Sunday, February 03, 2008

Uh Oh! Indio! Is the Sub-Prime Mess Affecting Muni Bonds?

A few years ago, I bought a few municipal bonds that were issued by various smaller cities in California, such as Fillmore and Tracy. All the bonds had an interest rate of over 5%, and all were purchased at slightly above par. They all have maturities of 18 to 25 years. Because the bond issues were so small, no ratings were obtained from any of the rating agencies.

The bonds have pretty much held their value; however, the Indio, California Community Facilities District Terra-Lago Area bond has dropped in price from over 100 to 85.8, almost a 15% drop.

Indio is a smaller city located in the Southern California desert area of Riverside County, with a population of about 72,000. It has been one of the ten fastest growing cities in California. I've been hearing stories of huge real estate developments being built in that area, and thousands of houses going unsold.

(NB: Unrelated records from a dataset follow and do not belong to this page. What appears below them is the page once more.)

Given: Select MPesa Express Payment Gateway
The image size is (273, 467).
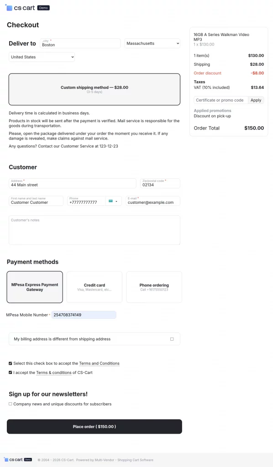Looking at the screenshot, I should 35,287.
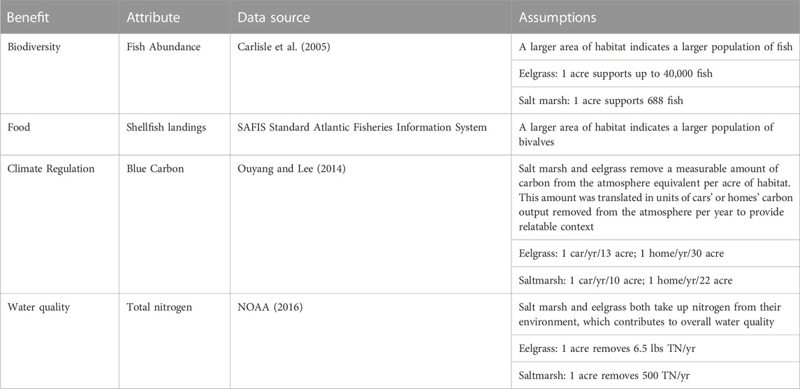Screen dimensions: 800x389
Task: Select the Blue Carbon attribute cell
Action: (153, 169)
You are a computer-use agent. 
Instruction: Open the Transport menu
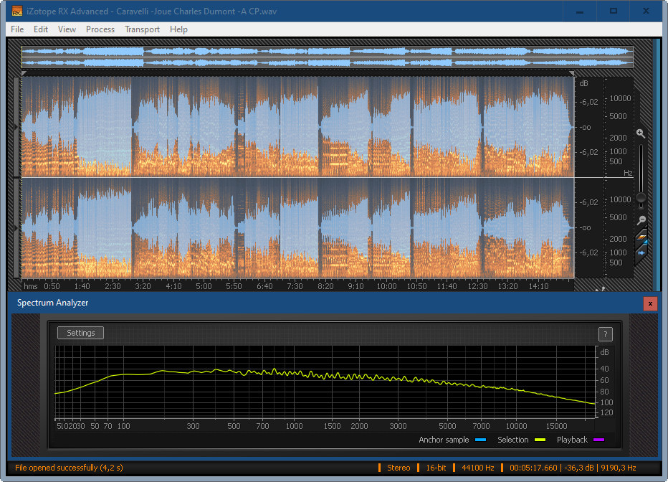click(x=142, y=29)
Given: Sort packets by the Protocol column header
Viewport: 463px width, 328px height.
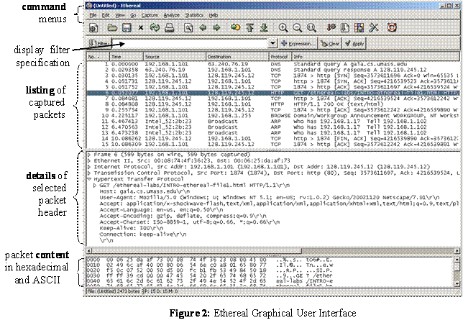Looking at the screenshot, I should click(280, 56).
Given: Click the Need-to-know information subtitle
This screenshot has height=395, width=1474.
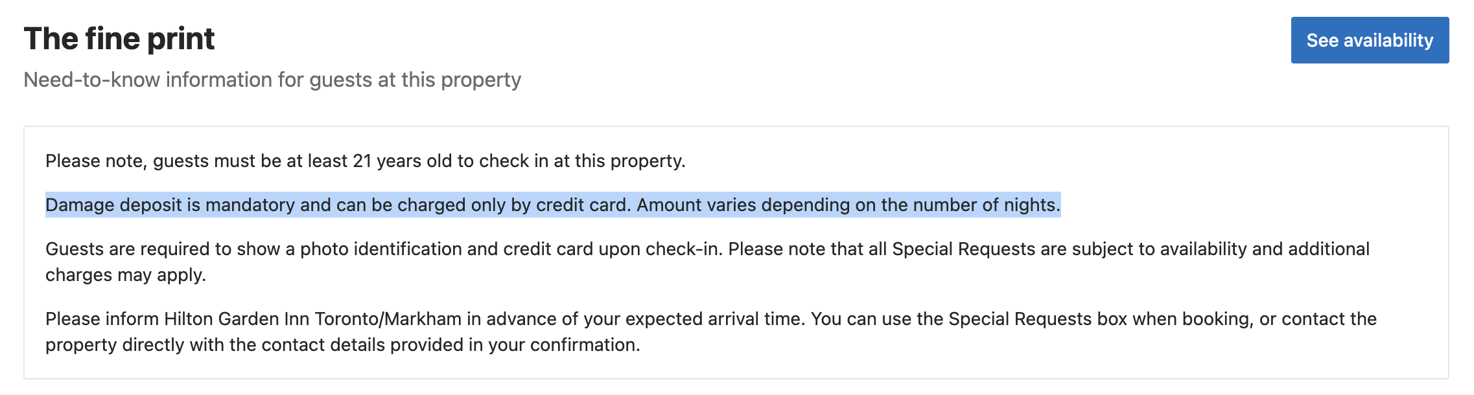Looking at the screenshot, I should click(x=272, y=80).
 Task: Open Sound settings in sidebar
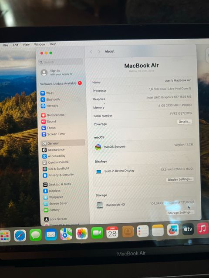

This bond is backed by what is known as Mello-Roos taxes, which are taxes that came about through the Community Facilities District Act in 1982 to fund community facilities such as streets, water, sewage, electricity, infrastructure, schools, and parks. Mello-Roos taxes are used to get around the Proposition 13 restrictions limiting the increase of property taxes.

So without enough people to pay those taxes, it could severly limit the district's ability to cover the debt service on the bonds. Which means that even muni bonds are not immune from sub-prime.